Based on careful review of the data and the observed benefit-risk profile, the trial's independent Safety and Efficacy Monitoring Committee (SEMC) for abciximab in emergent stroke treatment trial-II (AbESTT-II) recommended that the study not resume enrolment. After reviewing these recommendations, the principal investigators, the AbESTT-II executive committee and both companies have unanimously agreed with the SEMC, and, effective immediately, permanently discontinued enrolment in the trial, claims a company release.
"Patient safety is paramount to all of our drug development programs, so we have taken the prudent step of ending the AbESTT-II trial. While there are no guarantees that every clinical study will succeed, Centocor Inc., and Lilly maintain their R&D commitments to researching and developing safe, effective therapies for patients in need," said Jerome A. Boscia, senior vice president, clinical R&D, Centocor Inc.

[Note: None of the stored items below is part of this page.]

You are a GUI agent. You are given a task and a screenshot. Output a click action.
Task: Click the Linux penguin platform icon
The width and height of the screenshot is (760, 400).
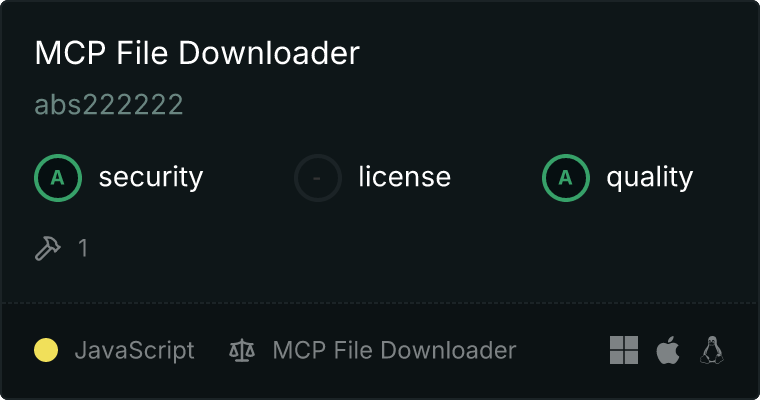click(x=712, y=350)
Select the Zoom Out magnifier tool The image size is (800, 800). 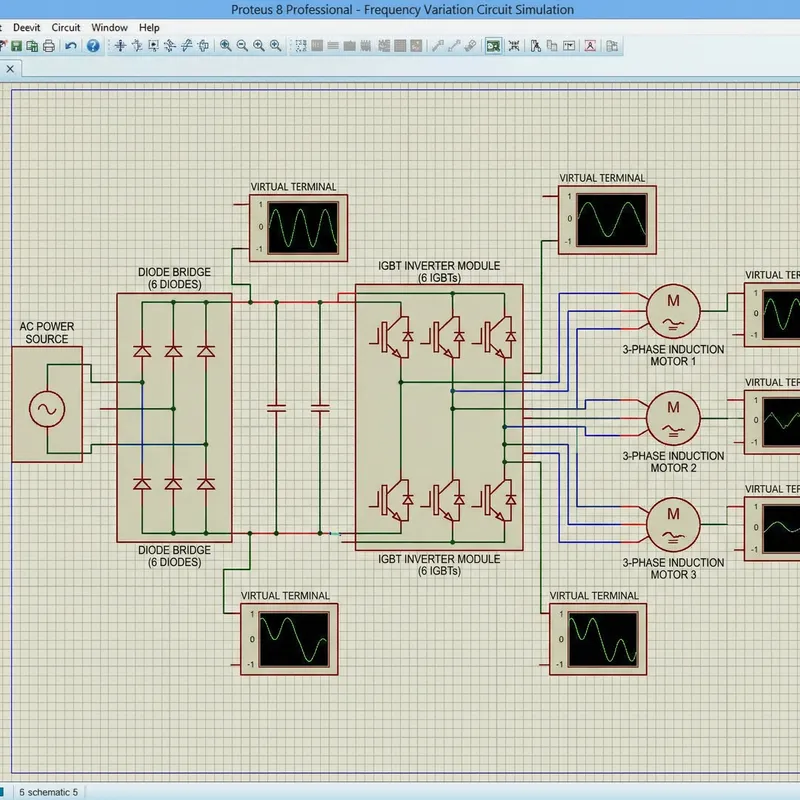(240, 44)
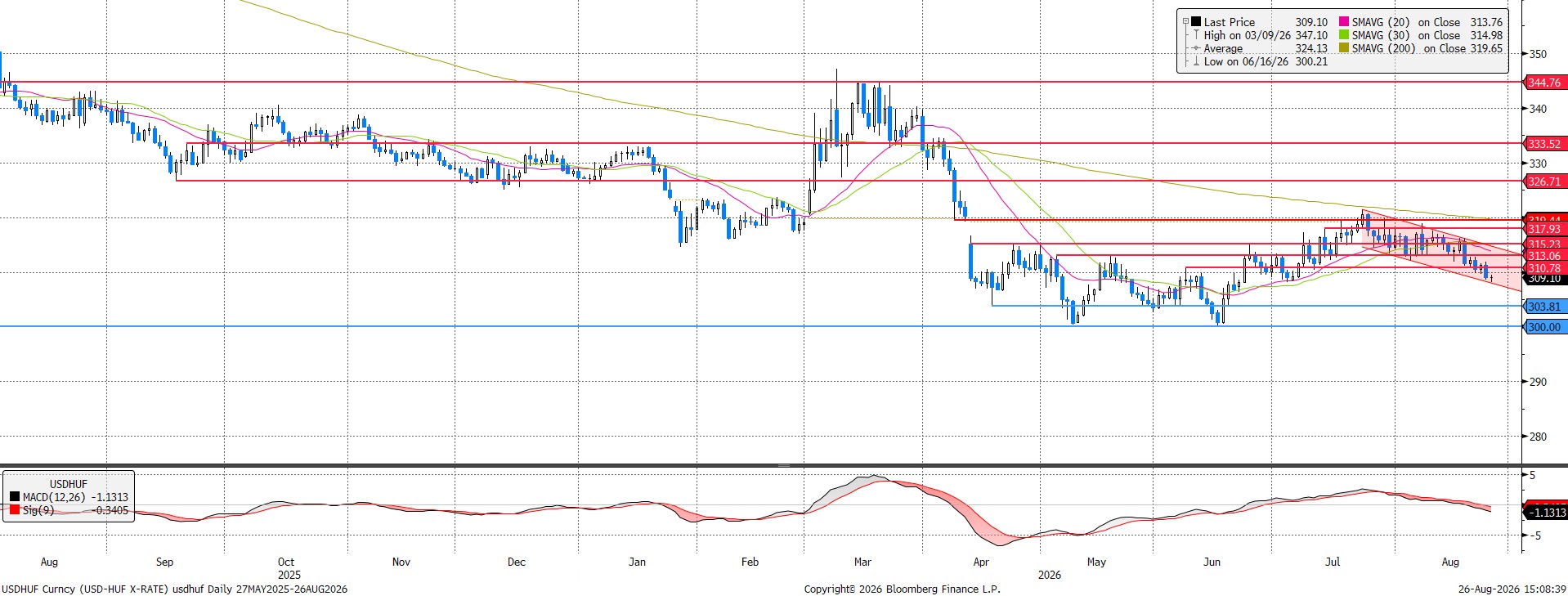Image resolution: width=1568 pixels, height=596 pixels.
Task: Click the High marker icon in legend
Action: click(x=1196, y=35)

The release further states that on October 4, 2005, Centocor Inc. and Lilly announced that enrollment in AbESTT-II had been temporarily suspended following a recommendation from the SEMC based on an observed safety concern in the data that it had reviewed. The new recommendation comes after the SEMC reviewed additional efficacy and safety data on most of the 808 enrolled patients to help determine if the benefit-risk profile warranted continuing the study. All outstanding follow- up evaluations and data from patients who have been enrolled will continue to be collected as quickly as possible and general unblinding of the trial will occur once the database is locked, which is expected to occur next year.
ReoPro is approved in the United States and many other countries around the world as an adjunct to percutaneous coronary intervention (PCI) for the prevention of cardiac ischemic complications in patients undergoing PCI and in patients with unstable angina not responding to conventional medical therapy when PCI is planned within 24 hours. The companies clearly reiterated that they are not aware of any new data that change the favorable product profile of ReoPro in approved indications that are supported by more than 14 randomised clinical trials and a decade of clinical experience. ReoPro is not indicated in patients having an acute ischemic stroke.
Acute stroke occurs when a blood vessel becomes blocked in the brain. This blockage prevents oxygen and nutrients in the blood from getting to part of the brain, resulting in the death of that part of the brain.